Return the rows below word for word, with nothing changed.

BEGIN Recorded data

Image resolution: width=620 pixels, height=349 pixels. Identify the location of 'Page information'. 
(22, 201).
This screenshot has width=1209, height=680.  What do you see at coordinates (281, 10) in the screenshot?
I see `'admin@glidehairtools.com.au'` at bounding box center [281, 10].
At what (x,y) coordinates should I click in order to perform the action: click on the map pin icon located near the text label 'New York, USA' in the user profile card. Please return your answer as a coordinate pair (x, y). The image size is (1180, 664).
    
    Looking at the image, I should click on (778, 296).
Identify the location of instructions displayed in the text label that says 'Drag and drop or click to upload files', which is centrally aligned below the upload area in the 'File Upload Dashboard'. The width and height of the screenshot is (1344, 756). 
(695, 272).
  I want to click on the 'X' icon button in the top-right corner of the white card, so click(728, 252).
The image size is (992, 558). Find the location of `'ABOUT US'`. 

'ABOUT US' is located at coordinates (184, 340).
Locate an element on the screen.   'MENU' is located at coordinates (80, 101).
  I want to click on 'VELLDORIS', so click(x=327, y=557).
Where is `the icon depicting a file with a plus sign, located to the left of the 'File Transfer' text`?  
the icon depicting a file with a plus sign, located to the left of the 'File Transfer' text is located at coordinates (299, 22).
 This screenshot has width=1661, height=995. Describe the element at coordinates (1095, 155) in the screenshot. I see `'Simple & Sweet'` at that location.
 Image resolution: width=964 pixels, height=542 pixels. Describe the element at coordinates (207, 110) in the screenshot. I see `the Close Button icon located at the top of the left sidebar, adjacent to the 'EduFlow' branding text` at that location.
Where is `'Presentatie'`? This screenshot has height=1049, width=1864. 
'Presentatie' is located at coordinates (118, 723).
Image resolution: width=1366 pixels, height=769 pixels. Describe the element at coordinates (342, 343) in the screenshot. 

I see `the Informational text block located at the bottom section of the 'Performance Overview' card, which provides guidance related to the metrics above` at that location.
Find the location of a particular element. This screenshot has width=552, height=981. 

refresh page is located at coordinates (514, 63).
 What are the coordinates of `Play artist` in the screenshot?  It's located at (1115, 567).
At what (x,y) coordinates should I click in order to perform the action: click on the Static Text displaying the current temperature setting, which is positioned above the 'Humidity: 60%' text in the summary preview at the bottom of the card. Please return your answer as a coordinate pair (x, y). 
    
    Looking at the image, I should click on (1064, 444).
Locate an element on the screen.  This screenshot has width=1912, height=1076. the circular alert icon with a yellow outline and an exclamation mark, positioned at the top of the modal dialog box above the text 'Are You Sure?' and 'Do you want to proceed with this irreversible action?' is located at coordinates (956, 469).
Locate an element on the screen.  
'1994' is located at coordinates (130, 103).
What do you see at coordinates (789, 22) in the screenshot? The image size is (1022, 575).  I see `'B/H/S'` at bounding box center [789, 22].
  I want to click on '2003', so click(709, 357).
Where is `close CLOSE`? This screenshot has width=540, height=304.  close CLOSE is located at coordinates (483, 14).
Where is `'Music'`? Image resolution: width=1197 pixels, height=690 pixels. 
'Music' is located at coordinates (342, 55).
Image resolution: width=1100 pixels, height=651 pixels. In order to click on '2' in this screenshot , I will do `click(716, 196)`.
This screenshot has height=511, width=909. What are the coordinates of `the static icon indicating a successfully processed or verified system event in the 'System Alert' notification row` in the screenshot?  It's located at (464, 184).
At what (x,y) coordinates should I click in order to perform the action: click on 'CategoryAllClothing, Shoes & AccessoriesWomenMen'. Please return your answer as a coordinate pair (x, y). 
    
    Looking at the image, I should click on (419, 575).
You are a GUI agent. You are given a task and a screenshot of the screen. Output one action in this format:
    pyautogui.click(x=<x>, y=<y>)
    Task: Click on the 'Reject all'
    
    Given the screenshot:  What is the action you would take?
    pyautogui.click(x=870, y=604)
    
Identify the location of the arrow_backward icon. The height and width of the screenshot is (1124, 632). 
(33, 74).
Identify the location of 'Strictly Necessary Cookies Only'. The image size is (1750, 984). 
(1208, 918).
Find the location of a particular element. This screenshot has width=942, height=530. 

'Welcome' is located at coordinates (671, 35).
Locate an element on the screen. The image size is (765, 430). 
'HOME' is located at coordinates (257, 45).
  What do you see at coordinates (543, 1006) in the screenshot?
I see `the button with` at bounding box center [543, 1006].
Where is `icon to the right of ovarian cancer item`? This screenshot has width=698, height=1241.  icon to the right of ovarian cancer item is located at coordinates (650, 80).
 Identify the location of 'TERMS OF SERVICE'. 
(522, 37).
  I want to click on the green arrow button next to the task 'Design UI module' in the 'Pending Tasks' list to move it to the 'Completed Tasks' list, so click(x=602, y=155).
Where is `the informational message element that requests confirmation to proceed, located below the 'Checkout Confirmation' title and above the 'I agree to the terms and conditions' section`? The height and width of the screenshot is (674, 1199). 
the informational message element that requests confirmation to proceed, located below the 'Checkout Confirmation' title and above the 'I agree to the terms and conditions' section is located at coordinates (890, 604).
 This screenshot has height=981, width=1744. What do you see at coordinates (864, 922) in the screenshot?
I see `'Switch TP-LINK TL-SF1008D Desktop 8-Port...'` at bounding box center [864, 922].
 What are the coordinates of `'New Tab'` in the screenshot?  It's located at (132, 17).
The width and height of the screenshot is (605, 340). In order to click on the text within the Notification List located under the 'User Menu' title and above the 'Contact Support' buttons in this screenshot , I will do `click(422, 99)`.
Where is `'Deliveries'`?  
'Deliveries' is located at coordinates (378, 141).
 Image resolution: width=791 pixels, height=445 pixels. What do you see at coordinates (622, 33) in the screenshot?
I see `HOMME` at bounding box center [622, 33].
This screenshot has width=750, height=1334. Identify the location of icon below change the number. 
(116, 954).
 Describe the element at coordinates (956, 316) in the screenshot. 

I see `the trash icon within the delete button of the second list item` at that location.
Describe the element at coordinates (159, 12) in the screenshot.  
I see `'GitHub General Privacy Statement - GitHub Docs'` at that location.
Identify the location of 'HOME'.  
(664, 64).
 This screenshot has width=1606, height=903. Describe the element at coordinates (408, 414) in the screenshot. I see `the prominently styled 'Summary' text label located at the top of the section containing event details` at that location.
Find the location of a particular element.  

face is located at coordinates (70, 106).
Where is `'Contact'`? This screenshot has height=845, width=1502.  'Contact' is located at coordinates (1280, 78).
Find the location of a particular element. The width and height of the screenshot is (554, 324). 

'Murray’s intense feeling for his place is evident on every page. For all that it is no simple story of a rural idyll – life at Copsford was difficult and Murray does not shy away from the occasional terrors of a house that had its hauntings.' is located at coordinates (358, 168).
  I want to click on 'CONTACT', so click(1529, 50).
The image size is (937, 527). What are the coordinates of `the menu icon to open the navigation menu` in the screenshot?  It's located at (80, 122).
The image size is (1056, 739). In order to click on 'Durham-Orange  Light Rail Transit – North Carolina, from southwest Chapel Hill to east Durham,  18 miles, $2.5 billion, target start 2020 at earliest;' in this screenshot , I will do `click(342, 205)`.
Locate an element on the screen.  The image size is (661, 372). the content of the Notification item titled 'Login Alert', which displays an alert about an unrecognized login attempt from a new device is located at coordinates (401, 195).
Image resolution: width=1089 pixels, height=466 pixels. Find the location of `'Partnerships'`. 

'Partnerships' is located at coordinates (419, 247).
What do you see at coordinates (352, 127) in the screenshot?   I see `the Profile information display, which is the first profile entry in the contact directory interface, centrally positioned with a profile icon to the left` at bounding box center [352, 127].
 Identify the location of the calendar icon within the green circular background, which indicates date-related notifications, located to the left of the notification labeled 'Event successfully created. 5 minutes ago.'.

END Recorded data

Correct output>
Image resolution: width=620 pixels, height=349 pixels. Identify the location of 'Page information'. 
(22, 201).
This screenshot has width=1209, height=680.  What do you see at coordinates (281, 10) in the screenshot?
I see `'admin@glidehairtools.com.au'` at bounding box center [281, 10].
At what (x,y) coordinates should I click in order to perform the action: click on the map pin icon located near the text label 'New York, USA' in the user profile card. Please return your answer as a coordinate pair (x, y). The image size is (1180, 664).
    
    Looking at the image, I should click on (778, 296).
Identify the location of instructions displayed in the text label that says 'Drag and drop or click to upload files', which is centrally aligned below the upload area in the 'File Upload Dashboard'. The width and height of the screenshot is (1344, 756). 
(695, 272).
  I want to click on the 'X' icon button in the top-right corner of the white card, so click(728, 252).
The image size is (992, 558). Find the location of `'ABOUT US'`. 

'ABOUT US' is located at coordinates (184, 340).
Locate an element on the screen.   'MENU' is located at coordinates (80, 101).
  I want to click on 'VELLDORIS', so click(x=327, y=557).
Where is `the icon depicting a file with a plus sign, located to the left of the 'File Transfer' text`?  
the icon depicting a file with a plus sign, located to the left of the 'File Transfer' text is located at coordinates (299, 22).
 This screenshot has width=1661, height=995. Describe the element at coordinates (1095, 155) in the screenshot. I see `'Simple & Sweet'` at that location.
 Image resolution: width=964 pixels, height=542 pixels. Describe the element at coordinates (207, 110) in the screenshot. I see `the Close Button icon located at the top of the left sidebar, adjacent to the 'EduFlow' branding text` at that location.
Where is `'Presentatie'`? This screenshot has height=1049, width=1864. 
'Presentatie' is located at coordinates (118, 723).
Image resolution: width=1366 pixels, height=769 pixels. Describe the element at coordinates (342, 343) in the screenshot. 

I see `the Informational text block located at the bottom section of the 'Performance Overview' card, which provides guidance related to the metrics above` at that location.
Find the location of a particular element. This screenshot has width=552, height=981. 

refresh page is located at coordinates (514, 63).
 What are the coordinates of `Play artist` in the screenshot?  It's located at (1115, 567).
At what (x,y) coordinates should I click in order to perform the action: click on the Static Text displaying the current temperature setting, which is positioned above the 'Humidity: 60%' text in the summary preview at the bottom of the card. Please return your answer as a coordinate pair (x, y). 
    
    Looking at the image, I should click on (1064, 444).
Locate an element on the screen.  This screenshot has width=1912, height=1076. the circular alert icon with a yellow outline and an exclamation mark, positioned at the top of the modal dialog box above the text 'Are You Sure?' and 'Do you want to proceed with this irreversible action?' is located at coordinates (956, 469).
Locate an element on the screen.  
'1994' is located at coordinates (130, 103).
What do you see at coordinates (789, 22) in the screenshot? The image size is (1022, 575).  I see `'B/H/S'` at bounding box center [789, 22].
  I want to click on '2003', so click(709, 357).
Where is `close CLOSE`? This screenshot has width=540, height=304.  close CLOSE is located at coordinates (483, 14).
Where is `'Music'`? Image resolution: width=1197 pixels, height=690 pixels. 
'Music' is located at coordinates (342, 55).
Image resolution: width=1100 pixels, height=651 pixels. In order to click on '2' in this screenshot , I will do `click(716, 196)`.
This screenshot has height=511, width=909. What are the coordinates of `the static icon indicating a successfully processed or verified system event in the 'System Alert' notification row` in the screenshot?  It's located at (464, 184).
At what (x,y) coordinates should I click in order to perform the action: click on 'CategoryAllClothing, Shoes & AccessoriesWomenMen'. Please return your answer as a coordinate pair (x, y). 
    
    Looking at the image, I should click on (419, 575).
You are a GUI agent. You are given a task and a screenshot of the screen. Output one action in this format:
    pyautogui.click(x=<x>, y=<y>)
    Task: Click on the 'Reject all'
    
    Given the screenshot:  What is the action you would take?
    pyautogui.click(x=870, y=604)
    
Identify the location of the arrow_backward icon. The height and width of the screenshot is (1124, 632). 
(33, 74).
Identify the location of 'Strictly Necessary Cookies Only'. The image size is (1750, 984). 
(1208, 918).
Find the location of a particular element. This screenshot has width=942, height=530. 

'Welcome' is located at coordinates (671, 35).
Locate an element on the screen. The image size is (765, 430). 
'HOME' is located at coordinates (257, 45).
  What do you see at coordinates (543, 1006) in the screenshot?
I see `the button with` at bounding box center [543, 1006].
Where is `icon to the right of ovarian cancer item`? This screenshot has width=698, height=1241.  icon to the right of ovarian cancer item is located at coordinates (650, 80).
 Identify the location of 'TERMS OF SERVICE'. 
(522, 37).
  I want to click on the green arrow button next to the task 'Design UI module' in the 'Pending Tasks' list to move it to the 'Completed Tasks' list, so click(x=602, y=155).
Where is `the informational message element that requests confirmation to proceed, located below the 'Checkout Confirmation' title and above the 'I agree to the terms and conditions' section`? The height and width of the screenshot is (674, 1199). 
the informational message element that requests confirmation to proceed, located below the 'Checkout Confirmation' title and above the 'I agree to the terms and conditions' section is located at coordinates (890, 604).
 This screenshot has height=981, width=1744. What do you see at coordinates (864, 922) in the screenshot?
I see `'Switch TP-LINK TL-SF1008D Desktop 8-Port...'` at bounding box center [864, 922].
 What are the coordinates of `'New Tab'` in the screenshot?  It's located at (132, 17).
The width and height of the screenshot is (605, 340). In order to click on the text within the Notification List located under the 'User Menu' title and above the 'Contact Support' buttons in this screenshot , I will do `click(422, 99)`.
Where is `'Deliveries'`?  
'Deliveries' is located at coordinates (378, 141).
 Image resolution: width=791 pixels, height=445 pixels. What do you see at coordinates (622, 33) in the screenshot?
I see `HOMME` at bounding box center [622, 33].
This screenshot has width=750, height=1334. Identify the location of icon below change the number. 
(116, 954).
 Describe the element at coordinates (956, 316) in the screenshot. 

I see `the trash icon within the delete button of the second list item` at that location.
Describe the element at coordinates (159, 12) in the screenshot.  
I see `'GitHub General Privacy Statement - GitHub Docs'` at that location.
Identify the location of 'HOME'.  
(664, 64).
 This screenshot has width=1606, height=903. Describe the element at coordinates (408, 414) in the screenshot. I see `the prominently styled 'Summary' text label located at the top of the section containing event details` at that location.
Find the location of a particular element.  

face is located at coordinates (70, 106).
Where is `'Contact'`? This screenshot has height=845, width=1502.  'Contact' is located at coordinates (1280, 78).
Find the location of a particular element. The width and height of the screenshot is (554, 324). 

'Murray’s intense feeling for his place is evident on every page. For all that it is no simple story of a rural idyll – life at Copsford was difficult and Murray does not shy away from the occasional terrors of a house that had its hauntings.' is located at coordinates (358, 168).
  I want to click on 'CONTACT', so click(1529, 50).
The image size is (937, 527). What are the coordinates of `the menu icon to open the navigation menu` in the screenshot?  It's located at (80, 122).
The image size is (1056, 739). In order to click on 'Durham-Orange  Light Rail Transit – North Carolina, from southwest Chapel Hill to east Durham,  18 miles, $2.5 billion, target start 2020 at earliest;' in this screenshot , I will do `click(342, 205)`.
Locate an element on the screen.  The image size is (661, 372). the content of the Notification item titled 'Login Alert', which displays an alert about an unrecognized login attempt from a new device is located at coordinates (401, 195).
Image resolution: width=1089 pixels, height=466 pixels. Find the location of `'Partnerships'`. 

'Partnerships' is located at coordinates (419, 247).
What do you see at coordinates (352, 127) in the screenshot?   I see `the Profile information display, which is the first profile entry in the contact directory interface, centrally positioned with a profile icon to the left` at bounding box center [352, 127].
 Identify the location of the calendar icon within the green circular background, which indicates date-related notifications, located to the left of the notification labeled 'Event successfully created. 5 minutes ago.'.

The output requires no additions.